Well said, overpriced homes take a long time to sell, if they sell it all. Price it right now and it will sell quickly

Jun 24, 2007 09:15 AM #1
Rainmaker
370,916
Don Fabrizio-Garcia
Fab Real Estate - Danbury, CT
Owner/Broker/Trainer - Fab Real Estate
Michael - You get it!
Jun 24, 2007 10:58 AM #2
Rainer
75,675
Todd Murphy
Fitts Agency - Tuscaloosa, AL

Amen, amen, amen!!!!  I have two homes, both priced over $500K that are expiring and the clients are pissed off because of lack of showings, and no offers.

From this point forward, I will not list a home unless it is priced to sell in thirty days or less.

Jun 24, 2007 11:44 PM #3
Rainmaker
370,916
Don Fabrizio-Garcia
Fab Real Estate - Danbury, CT
Owner/Broker/Trainer - Fab Real Estate
Todd - Overpriced listings will not sell, or will only generate extreme lowball offers.  It's a disservice to our clients to accept listings at a price that won't sell.  You'll do good as you move forward!
Jun 25, 2007 02:43 AM #4
Rainer
91,270
Catherine Myers
Windermere Bay Area Properties - Walnut Creek, CA
Walnut Creek, CA Real Estate
Heck, here we don't even get low balls.. the buyers just sit and wait and figure when the seller gets realistic , then they'll make an offer.   In Concord, we have just a 10% ratio of active vs. pending - 10 months of inventory!  Walnut Creek is a bit better at about 4 months..  but I'm with Todd, unless sellers are pricing to sell, I'm not interested in taking a listing that is overpriced and is promised to sit and sit and sit....   Funny enough, our high end is going like gang busters... its the low end that has been hit HARD .... by the sub prime fiasco, by the number of defaults, short sales, REOS, and by the flood of inventory as owner's aggressive adjustable rates are readjusting... I think its going to get a lot worse, before it gets better...
Jun 25, 2007 04:00 PM #5
Rainmaker
370,916
Don Fabrizio-Garcia
Fab Real Estate - Danbury, CT
Owner/Broker/Trainer - Fab Real Estate

Hi Catherine - Most towns around here have a 9-10 month supply of homes currently on the market.  It's not awful, but it's not great, either.

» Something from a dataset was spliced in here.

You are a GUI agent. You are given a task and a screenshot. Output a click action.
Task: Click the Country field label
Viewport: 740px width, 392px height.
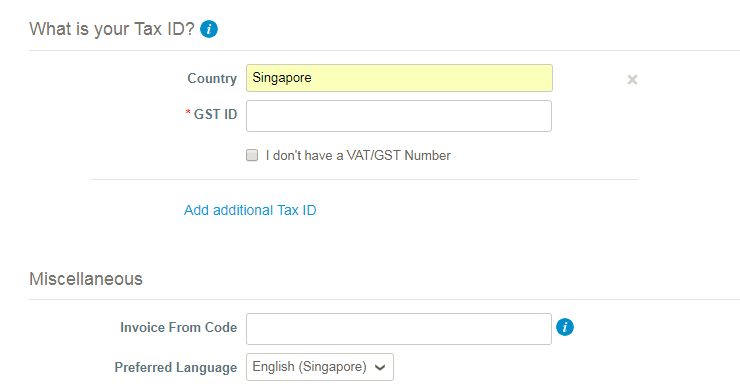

I'm surprised your low-end properties are struggling with the market.  It's the opposite here.  Though, I'm thinking it's because our low-end properties are a lot cheaper than yours!

Our high-end homes, which are typically larger new construction homes, or lakefront properties, are typically sitting on the market longer than others.  These are often near or above the $1,000,000 mark.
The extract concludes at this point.